Provided records:
-- Opening Marker --

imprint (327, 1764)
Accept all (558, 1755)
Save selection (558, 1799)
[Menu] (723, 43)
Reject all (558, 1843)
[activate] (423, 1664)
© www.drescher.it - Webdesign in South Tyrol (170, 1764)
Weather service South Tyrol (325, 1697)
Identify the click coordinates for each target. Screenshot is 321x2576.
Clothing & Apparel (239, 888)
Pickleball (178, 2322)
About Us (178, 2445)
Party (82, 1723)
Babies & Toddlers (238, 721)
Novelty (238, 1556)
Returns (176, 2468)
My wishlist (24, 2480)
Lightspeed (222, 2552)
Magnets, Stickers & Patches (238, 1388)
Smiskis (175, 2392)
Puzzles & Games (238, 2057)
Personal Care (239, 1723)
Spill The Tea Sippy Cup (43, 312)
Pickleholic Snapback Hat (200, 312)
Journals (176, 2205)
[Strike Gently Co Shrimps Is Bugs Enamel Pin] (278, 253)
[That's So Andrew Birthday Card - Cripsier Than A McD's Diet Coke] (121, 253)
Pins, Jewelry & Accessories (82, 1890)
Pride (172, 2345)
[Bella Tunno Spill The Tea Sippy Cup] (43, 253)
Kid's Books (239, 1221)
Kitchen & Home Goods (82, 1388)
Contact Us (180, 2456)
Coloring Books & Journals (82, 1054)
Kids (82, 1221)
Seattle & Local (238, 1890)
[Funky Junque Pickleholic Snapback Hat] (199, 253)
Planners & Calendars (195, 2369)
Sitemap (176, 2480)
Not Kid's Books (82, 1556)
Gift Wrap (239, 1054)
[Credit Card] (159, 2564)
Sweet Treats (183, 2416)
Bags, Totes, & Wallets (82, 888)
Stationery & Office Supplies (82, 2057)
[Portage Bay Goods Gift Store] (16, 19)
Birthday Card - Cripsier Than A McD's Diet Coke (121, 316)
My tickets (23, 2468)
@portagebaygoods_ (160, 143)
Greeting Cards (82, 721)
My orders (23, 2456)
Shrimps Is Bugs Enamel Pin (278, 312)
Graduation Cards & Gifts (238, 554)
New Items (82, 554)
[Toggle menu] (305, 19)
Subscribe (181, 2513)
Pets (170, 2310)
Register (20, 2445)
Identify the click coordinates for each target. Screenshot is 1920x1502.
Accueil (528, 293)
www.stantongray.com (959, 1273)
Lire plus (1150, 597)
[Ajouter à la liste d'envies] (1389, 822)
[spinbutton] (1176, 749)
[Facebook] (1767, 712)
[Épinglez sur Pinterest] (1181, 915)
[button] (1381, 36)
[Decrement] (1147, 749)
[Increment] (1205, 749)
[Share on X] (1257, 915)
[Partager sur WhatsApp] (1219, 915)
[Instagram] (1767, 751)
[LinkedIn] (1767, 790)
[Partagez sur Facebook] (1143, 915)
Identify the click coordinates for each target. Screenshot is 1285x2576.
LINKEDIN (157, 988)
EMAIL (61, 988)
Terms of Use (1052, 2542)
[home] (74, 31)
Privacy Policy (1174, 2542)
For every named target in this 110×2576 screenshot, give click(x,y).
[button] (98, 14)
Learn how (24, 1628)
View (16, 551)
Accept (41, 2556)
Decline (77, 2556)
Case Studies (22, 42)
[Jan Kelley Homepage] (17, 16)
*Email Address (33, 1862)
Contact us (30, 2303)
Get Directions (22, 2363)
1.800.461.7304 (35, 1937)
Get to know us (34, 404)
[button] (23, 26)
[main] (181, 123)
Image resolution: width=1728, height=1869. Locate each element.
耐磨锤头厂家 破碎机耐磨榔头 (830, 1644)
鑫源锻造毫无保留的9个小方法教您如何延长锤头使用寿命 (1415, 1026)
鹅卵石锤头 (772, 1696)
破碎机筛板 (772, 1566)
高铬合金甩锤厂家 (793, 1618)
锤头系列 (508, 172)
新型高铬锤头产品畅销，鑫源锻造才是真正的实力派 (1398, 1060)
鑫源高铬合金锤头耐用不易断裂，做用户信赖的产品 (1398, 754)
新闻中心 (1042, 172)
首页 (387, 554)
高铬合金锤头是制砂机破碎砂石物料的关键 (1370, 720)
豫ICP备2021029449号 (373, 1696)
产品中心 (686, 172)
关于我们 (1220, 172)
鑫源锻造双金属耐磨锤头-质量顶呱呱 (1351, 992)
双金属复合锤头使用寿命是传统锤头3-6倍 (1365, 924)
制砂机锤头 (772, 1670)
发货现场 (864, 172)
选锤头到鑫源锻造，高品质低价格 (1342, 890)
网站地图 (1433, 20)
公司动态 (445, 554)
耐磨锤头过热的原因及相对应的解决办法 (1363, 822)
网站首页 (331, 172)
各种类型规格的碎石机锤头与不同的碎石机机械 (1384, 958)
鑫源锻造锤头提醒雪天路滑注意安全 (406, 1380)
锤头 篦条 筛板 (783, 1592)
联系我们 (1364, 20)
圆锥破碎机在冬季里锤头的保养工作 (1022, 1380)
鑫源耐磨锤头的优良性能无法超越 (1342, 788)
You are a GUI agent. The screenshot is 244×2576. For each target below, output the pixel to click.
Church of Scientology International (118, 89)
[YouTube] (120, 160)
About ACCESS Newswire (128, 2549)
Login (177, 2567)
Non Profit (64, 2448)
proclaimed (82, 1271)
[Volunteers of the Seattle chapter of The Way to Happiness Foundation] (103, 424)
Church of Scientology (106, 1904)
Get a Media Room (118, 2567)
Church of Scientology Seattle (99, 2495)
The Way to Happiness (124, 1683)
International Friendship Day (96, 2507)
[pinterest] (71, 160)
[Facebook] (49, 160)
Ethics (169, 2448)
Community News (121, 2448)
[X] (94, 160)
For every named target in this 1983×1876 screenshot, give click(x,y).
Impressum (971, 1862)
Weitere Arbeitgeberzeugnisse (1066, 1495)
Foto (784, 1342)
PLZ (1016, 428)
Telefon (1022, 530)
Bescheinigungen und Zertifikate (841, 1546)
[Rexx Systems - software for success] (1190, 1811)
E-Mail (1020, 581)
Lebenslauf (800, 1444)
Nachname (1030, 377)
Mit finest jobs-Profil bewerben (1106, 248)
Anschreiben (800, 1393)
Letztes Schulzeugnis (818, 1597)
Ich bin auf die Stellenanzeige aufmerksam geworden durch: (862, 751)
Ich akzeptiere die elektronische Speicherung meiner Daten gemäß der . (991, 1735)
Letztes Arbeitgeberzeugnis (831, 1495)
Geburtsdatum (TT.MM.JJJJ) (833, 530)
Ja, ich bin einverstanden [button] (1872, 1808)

-- Closing Marker --

Required action: Reproduce the lines above, beginning at the line with "Gift Wrap (239, 1054)" and stopping after the line with "[LinkedIn] (1767, 790)", exactly as they are.

Output of the task:
Gift Wrap (239, 1054)
[Credit Card] (159, 2564)
Sweet Treats (183, 2416)
Bags, Totes, & Wallets (82, 888)
Stationery & Office Supplies (82, 2057)
[Portage Bay Goods Gift Store] (16, 19)
Birthday Card - Cripsier Than A McD's Diet Coke (121, 316)
My tickets (23, 2468)
@portagebaygoods_ (160, 143)
Greeting Cards (82, 721)
My orders (23, 2456)
Shrimps Is Bugs Enamel Pin (278, 312)
Graduation Cards & Gifts (238, 554)
New Items (82, 554)
[Toggle menu] (305, 19)
Subscribe (181, 2513)
Pets (170, 2310)
Register (20, 2445)
Identify the click coordinates for each target. Screenshot is 1920x1502.
Accueil (528, 293)
www.stantongray.com (959, 1273)
Lire plus (1150, 597)
[Ajouter à la liste d'envies] (1389, 822)
[spinbutton] (1176, 749)
[Facebook] (1767, 712)
[Épinglez sur Pinterest] (1181, 915)
[button] (1381, 36)
[Decrement] (1147, 749)
[Increment] (1205, 749)
[Share on X] (1257, 915)
[Partager sur WhatsApp] (1219, 915)
[Instagram] (1767, 751)
[LinkedIn] (1767, 790)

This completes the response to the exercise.